[start of Record extracts]

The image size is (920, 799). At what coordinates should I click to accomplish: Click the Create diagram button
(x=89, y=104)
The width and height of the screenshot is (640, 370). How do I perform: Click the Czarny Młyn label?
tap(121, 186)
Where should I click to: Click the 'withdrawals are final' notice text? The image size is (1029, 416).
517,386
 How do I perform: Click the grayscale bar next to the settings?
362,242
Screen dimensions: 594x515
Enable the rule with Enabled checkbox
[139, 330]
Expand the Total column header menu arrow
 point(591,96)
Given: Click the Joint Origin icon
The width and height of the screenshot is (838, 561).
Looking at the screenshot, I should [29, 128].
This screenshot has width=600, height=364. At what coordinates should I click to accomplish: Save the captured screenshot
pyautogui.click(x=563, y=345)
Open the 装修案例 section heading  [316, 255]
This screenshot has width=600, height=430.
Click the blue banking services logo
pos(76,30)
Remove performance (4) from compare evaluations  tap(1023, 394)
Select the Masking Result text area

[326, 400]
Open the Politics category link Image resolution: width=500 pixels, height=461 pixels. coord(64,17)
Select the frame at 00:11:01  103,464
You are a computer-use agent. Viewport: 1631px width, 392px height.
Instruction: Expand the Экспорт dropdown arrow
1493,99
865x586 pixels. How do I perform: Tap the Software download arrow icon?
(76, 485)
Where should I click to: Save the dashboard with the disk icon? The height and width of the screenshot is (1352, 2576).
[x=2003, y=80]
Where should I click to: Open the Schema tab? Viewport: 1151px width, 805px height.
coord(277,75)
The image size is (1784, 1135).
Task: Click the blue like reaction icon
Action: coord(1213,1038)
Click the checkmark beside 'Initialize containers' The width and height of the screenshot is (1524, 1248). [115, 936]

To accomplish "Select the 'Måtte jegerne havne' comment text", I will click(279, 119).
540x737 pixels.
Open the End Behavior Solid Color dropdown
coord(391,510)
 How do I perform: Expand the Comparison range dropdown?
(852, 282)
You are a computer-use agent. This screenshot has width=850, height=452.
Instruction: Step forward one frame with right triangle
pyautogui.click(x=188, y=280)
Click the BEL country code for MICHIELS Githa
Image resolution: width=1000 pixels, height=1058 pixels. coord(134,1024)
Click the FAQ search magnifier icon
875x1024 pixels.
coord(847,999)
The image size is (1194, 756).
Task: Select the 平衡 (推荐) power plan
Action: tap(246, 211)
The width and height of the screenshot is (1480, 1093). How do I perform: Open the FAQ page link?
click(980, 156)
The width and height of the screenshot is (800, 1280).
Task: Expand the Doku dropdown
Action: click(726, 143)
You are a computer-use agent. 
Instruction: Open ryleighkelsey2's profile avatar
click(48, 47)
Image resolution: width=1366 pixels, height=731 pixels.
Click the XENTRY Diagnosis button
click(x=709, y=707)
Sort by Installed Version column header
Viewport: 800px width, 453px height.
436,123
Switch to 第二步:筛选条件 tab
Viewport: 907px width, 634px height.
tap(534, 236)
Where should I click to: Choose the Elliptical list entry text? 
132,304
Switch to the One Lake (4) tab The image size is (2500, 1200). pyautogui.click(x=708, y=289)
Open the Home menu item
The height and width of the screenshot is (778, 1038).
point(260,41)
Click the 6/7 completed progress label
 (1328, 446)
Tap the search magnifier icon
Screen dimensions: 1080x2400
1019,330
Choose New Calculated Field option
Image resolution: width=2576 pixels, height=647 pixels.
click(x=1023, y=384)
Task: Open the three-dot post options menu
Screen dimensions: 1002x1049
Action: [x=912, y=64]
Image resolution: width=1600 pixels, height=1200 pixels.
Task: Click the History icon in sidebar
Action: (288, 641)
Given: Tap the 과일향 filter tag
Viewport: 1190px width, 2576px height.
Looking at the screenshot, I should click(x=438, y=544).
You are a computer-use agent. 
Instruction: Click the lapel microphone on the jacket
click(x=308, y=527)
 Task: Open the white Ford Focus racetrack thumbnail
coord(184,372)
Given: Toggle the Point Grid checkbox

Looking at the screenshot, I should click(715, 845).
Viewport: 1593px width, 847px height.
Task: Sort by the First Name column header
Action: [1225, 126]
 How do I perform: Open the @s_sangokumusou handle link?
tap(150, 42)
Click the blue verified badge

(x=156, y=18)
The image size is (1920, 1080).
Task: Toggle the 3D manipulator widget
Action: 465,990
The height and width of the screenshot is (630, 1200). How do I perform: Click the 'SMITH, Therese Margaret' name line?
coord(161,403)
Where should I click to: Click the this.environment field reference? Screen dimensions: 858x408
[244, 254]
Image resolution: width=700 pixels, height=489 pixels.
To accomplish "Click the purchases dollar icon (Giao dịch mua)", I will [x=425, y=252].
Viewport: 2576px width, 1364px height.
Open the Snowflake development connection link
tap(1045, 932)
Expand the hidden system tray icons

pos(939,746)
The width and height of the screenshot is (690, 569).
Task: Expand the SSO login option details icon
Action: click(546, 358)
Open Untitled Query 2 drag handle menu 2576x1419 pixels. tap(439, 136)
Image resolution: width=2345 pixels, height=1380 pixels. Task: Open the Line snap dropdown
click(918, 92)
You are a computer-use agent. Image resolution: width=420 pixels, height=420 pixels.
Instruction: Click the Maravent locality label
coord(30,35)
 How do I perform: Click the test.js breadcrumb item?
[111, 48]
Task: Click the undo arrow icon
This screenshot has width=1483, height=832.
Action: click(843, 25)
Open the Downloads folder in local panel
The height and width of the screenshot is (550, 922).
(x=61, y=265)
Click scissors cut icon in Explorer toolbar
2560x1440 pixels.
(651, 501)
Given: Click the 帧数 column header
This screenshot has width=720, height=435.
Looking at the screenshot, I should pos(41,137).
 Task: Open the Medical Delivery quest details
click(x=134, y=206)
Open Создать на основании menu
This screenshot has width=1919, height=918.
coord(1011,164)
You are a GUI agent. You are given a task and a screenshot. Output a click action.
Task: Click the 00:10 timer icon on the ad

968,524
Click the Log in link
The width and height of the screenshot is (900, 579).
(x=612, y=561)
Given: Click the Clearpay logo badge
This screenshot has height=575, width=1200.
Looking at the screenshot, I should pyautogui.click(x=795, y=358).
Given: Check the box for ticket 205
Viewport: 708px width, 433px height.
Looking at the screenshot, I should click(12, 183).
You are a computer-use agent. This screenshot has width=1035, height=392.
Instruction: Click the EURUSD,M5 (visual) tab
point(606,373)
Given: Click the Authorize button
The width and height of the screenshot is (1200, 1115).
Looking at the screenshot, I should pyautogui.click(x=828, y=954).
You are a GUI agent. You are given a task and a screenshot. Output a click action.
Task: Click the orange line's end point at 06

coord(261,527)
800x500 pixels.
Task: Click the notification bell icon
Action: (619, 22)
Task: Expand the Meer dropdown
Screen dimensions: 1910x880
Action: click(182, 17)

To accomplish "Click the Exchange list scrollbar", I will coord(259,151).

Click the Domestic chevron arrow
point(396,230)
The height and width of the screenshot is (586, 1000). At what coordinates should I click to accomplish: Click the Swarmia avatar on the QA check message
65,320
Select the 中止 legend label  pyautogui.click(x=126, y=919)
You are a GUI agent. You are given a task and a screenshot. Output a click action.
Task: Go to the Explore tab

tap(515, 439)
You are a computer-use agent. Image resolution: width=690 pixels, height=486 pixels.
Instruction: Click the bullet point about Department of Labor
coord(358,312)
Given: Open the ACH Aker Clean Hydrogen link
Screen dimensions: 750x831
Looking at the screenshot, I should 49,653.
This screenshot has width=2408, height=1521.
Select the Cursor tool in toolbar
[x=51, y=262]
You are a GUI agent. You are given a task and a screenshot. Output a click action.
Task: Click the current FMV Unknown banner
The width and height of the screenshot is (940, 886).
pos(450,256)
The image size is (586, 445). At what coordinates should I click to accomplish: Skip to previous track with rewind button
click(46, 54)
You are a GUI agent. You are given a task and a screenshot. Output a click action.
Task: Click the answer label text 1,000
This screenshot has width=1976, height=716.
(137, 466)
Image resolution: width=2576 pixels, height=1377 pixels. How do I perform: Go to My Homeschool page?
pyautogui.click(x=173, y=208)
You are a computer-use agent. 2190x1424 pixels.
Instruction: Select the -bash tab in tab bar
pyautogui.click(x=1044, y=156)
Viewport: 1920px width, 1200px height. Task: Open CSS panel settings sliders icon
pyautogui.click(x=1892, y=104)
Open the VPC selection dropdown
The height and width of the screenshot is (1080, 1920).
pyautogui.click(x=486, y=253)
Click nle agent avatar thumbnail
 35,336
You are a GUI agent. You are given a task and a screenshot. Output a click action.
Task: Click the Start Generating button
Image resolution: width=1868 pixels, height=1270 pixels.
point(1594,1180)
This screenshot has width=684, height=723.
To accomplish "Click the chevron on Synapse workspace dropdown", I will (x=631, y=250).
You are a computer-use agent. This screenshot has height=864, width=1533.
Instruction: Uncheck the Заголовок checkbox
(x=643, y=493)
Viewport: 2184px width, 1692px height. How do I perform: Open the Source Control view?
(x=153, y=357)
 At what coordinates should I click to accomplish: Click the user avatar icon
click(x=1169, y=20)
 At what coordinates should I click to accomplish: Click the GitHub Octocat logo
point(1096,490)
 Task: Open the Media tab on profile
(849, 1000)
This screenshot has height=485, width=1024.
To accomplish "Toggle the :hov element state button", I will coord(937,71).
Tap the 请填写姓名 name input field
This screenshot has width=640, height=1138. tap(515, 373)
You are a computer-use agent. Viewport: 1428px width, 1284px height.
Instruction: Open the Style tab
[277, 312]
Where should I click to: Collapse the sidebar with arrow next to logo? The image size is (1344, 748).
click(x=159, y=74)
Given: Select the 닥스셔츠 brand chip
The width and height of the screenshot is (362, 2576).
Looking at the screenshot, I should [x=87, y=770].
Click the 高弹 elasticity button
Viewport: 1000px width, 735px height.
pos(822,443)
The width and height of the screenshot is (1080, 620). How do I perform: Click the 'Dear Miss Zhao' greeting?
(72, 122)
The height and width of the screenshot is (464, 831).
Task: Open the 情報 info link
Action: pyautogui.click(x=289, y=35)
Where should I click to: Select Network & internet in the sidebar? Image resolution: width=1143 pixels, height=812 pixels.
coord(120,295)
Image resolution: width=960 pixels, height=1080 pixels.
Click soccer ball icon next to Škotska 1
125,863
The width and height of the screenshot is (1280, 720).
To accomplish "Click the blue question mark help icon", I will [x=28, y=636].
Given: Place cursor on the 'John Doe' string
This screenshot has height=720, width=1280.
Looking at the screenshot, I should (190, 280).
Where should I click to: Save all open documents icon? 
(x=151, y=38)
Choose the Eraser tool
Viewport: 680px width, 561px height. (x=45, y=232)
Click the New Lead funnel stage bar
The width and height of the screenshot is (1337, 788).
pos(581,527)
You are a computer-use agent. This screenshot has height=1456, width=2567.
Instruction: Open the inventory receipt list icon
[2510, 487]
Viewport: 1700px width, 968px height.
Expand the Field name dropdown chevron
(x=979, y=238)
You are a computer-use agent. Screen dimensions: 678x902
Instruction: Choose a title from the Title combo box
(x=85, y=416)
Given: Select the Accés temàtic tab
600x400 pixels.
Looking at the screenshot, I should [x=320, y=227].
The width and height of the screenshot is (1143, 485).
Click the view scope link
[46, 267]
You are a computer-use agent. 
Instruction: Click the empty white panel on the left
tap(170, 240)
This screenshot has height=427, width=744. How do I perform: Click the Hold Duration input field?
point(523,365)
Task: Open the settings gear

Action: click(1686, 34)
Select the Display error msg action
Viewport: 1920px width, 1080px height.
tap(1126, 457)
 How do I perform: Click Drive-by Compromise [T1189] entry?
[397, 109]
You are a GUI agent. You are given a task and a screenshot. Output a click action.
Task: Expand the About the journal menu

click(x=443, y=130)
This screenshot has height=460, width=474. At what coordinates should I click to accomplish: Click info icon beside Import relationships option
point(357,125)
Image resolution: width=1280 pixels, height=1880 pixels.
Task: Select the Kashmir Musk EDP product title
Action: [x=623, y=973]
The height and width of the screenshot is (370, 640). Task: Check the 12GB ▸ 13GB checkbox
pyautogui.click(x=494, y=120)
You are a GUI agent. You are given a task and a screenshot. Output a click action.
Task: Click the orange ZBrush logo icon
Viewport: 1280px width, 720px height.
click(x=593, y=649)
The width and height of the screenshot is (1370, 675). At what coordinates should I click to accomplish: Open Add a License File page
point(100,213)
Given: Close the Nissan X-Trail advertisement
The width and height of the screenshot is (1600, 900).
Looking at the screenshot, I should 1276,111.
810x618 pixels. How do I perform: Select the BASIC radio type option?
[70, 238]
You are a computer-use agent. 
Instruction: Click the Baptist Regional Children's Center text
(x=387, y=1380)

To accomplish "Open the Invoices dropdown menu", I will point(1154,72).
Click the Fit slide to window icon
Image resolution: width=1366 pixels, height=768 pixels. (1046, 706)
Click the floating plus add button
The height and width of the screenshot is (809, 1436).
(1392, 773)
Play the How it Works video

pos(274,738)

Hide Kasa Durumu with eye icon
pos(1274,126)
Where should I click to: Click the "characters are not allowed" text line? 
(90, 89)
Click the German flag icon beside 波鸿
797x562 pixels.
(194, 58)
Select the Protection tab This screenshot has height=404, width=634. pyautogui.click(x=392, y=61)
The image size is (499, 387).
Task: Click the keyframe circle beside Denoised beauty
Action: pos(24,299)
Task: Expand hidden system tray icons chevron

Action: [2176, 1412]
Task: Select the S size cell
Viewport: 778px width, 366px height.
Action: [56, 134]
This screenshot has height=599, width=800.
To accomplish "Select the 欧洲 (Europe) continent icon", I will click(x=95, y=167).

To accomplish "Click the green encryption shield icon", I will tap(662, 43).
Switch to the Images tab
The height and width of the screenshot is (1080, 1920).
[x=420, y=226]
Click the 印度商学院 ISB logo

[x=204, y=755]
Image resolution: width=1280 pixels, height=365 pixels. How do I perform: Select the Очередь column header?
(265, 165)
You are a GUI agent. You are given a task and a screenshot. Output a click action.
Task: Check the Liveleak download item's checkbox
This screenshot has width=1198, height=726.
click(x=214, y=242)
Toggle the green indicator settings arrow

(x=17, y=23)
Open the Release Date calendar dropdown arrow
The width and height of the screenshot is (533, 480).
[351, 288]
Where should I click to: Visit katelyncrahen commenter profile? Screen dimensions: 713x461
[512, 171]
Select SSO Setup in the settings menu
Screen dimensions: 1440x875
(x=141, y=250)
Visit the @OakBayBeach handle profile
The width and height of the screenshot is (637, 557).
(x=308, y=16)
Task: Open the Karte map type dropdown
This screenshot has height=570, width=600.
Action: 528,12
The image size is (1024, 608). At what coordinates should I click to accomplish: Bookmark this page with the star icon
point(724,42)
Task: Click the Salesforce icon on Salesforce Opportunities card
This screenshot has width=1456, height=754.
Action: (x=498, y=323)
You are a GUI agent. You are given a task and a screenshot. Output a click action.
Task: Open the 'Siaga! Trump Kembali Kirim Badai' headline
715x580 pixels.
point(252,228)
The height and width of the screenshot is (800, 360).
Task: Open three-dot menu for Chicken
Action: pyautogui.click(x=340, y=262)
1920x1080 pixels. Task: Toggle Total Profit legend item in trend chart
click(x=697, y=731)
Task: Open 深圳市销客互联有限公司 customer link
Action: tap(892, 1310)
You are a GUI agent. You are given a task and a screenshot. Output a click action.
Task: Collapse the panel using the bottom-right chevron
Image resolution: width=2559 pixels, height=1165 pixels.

[end of Record extracts]

Collect every line of the listing that contains the string "profile", and copy each one in full.

Instruction: Open ryleighkelsey2's profile avatar
 Task: Open the Media tab on profile
Where should I click to: Visit katelyncrahen commenter profile? Screen dimensions: 713x461
Visit the @OakBayBeach handle profile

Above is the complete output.